A total of seven leg tissue protein samples containing 9.7 ug of protein were run on an
SDS PAGE gel for 45 minutes at 150 Volts. A Western blot was done using an
Invitrogen Western Breeze (anti-mouse) kit and the anti-HSP 70 antibody. The Western
was then developed according to the Western Breeze protocol.
Behavioral assessment
A web-cam was installed outside of the octopus aquarium. This provided a 24
hour video feed of its activity. Time lapse videos were available online. The octopus’

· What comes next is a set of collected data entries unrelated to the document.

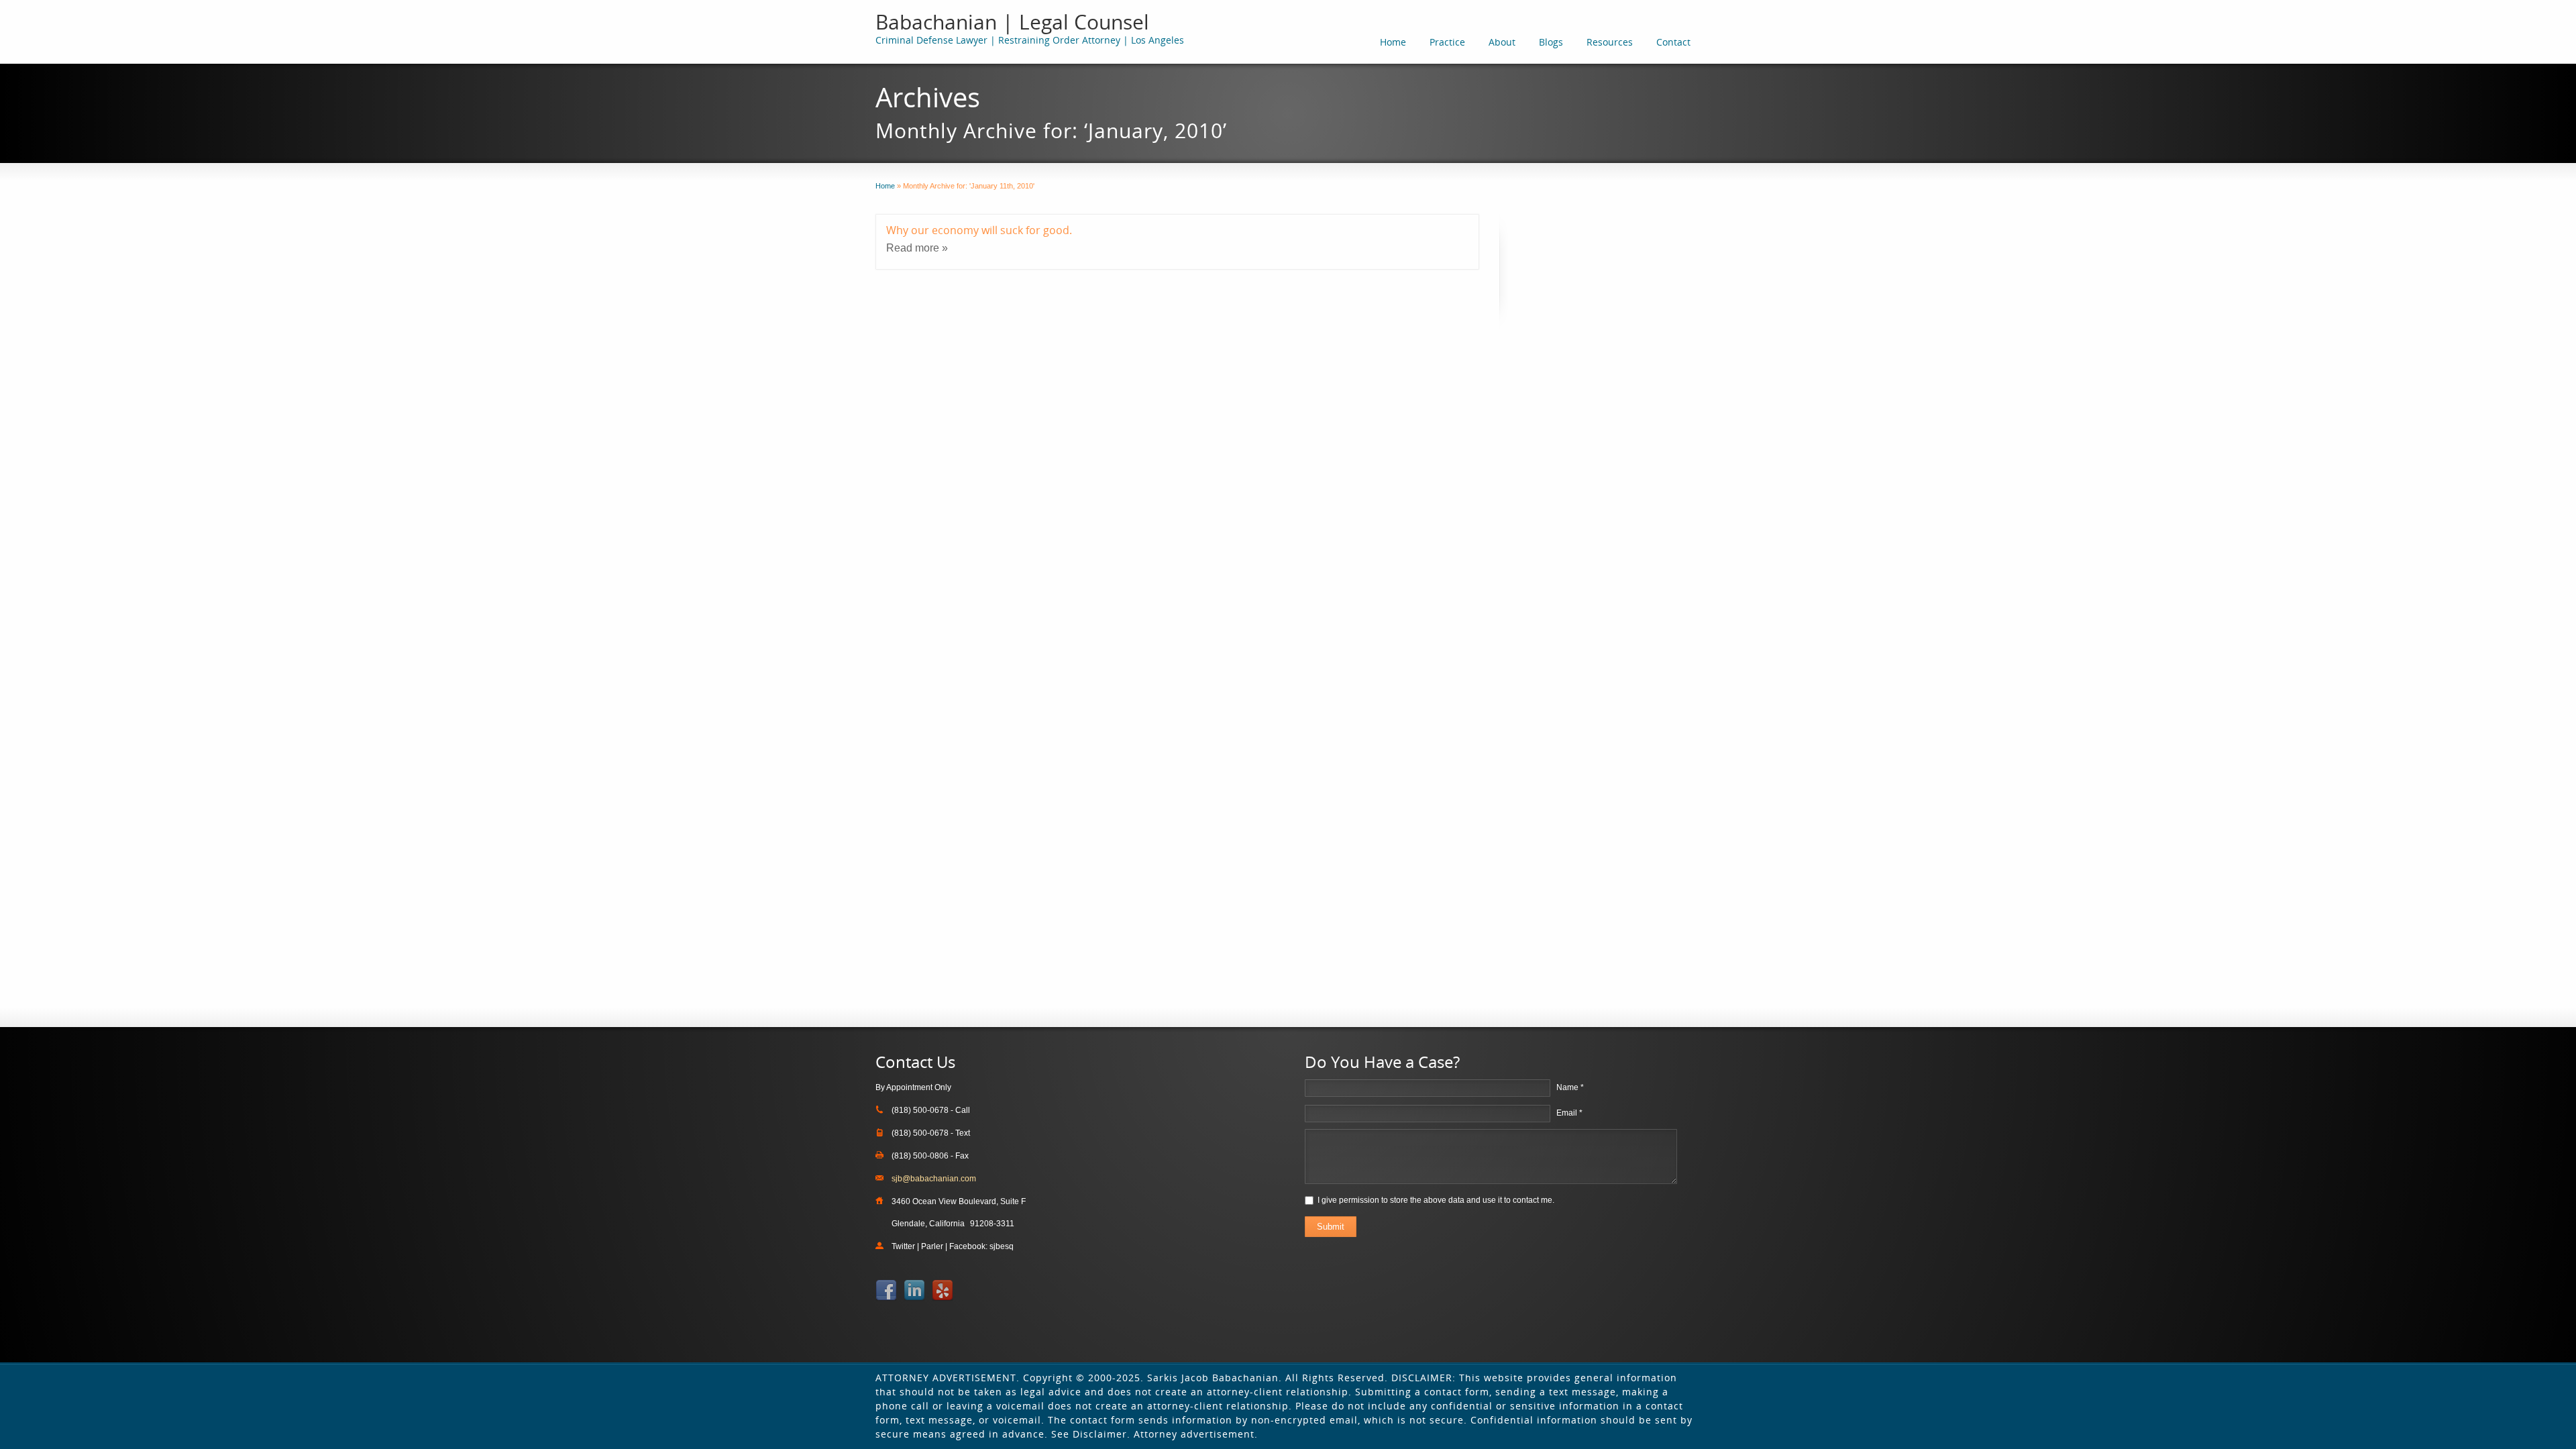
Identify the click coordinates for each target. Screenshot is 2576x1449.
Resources (1610, 42)
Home (1393, 42)
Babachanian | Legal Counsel (1012, 22)
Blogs (1551, 42)
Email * (1569, 1113)
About (1502, 42)
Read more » (917, 248)
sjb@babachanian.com (934, 1178)
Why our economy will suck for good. (979, 230)
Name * (1570, 1087)
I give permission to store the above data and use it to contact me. (1436, 1200)
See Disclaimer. (1090, 1434)
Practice (1447, 42)
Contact (1673, 42)
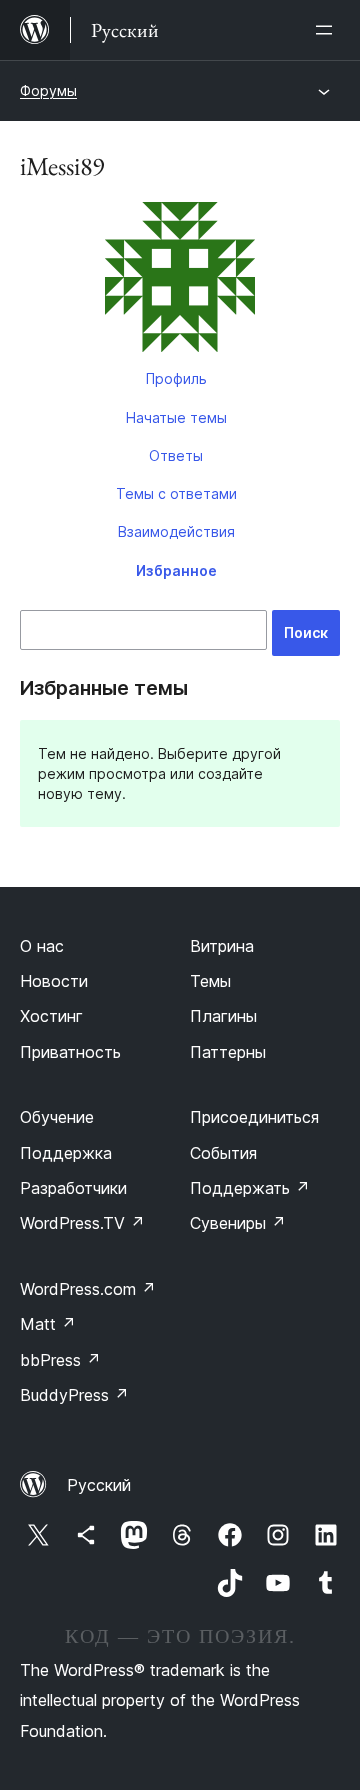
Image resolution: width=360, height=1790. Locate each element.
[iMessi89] (180, 281)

behavior at randomly determined time intervals was categorized by certain activities
characteristic of varying levels of behavior. These included swimming, crawling, and
remaining stationary on the side of the aquarium. Prior to imposing environmental stress,
baseline behavior was categorized. An online viewer survey was associated with the live
video feed. Viewers were able to check boxes corresponding to these same activity
categories, the results of which were imported into an Excel spreadsheet for later
analysis.
Larval gene expression
Egg samples were collected weekly. RNA was extracted using the Tri-Reagent
isolation protocol. A Bradford nucleic acid assay was performed in order to determine the
RNA concentration of the samples. cDNA was made by reverse transcription. Primers for
two developmental genes were designed, orthodenticle-like protein (OTX, Octopus
bimaculoides) and hedgehog (HH, Octopus bimaculoides). Real-Time PCR was done
using an Opticon system. Data was analyzed according to Miner.
Results
Success varied in relation to the sampling technique used. The underwater
sampling method resulted in mucus samples that were too dilute with seawater to produce
bands after gel electrophoresis (Figure 2). Samples collected from the sampling container
had sufficient protein concentrations to produce easily visible bands. Mucus pipetted
directly from the epidermal surface produced bands similar in intensity and pattern to the
samples collected from the sampling container.
Lanes: 1 2 3 4 5 6 7
Figure 2. Mucus samples collected using three sampling techniques were visualized using
gel electrophoresis. Lanes 2,3, 6 and 7 contain mucus collected from the sampling
container. Lane 4 contains mucus collected underwater. Lane 5 contains mucus collected
with the octopus removed from the water.
Identification of protein biomarkers
Discovery-based approach
Proteins present in the excised bands were identified using mass spectroscopy.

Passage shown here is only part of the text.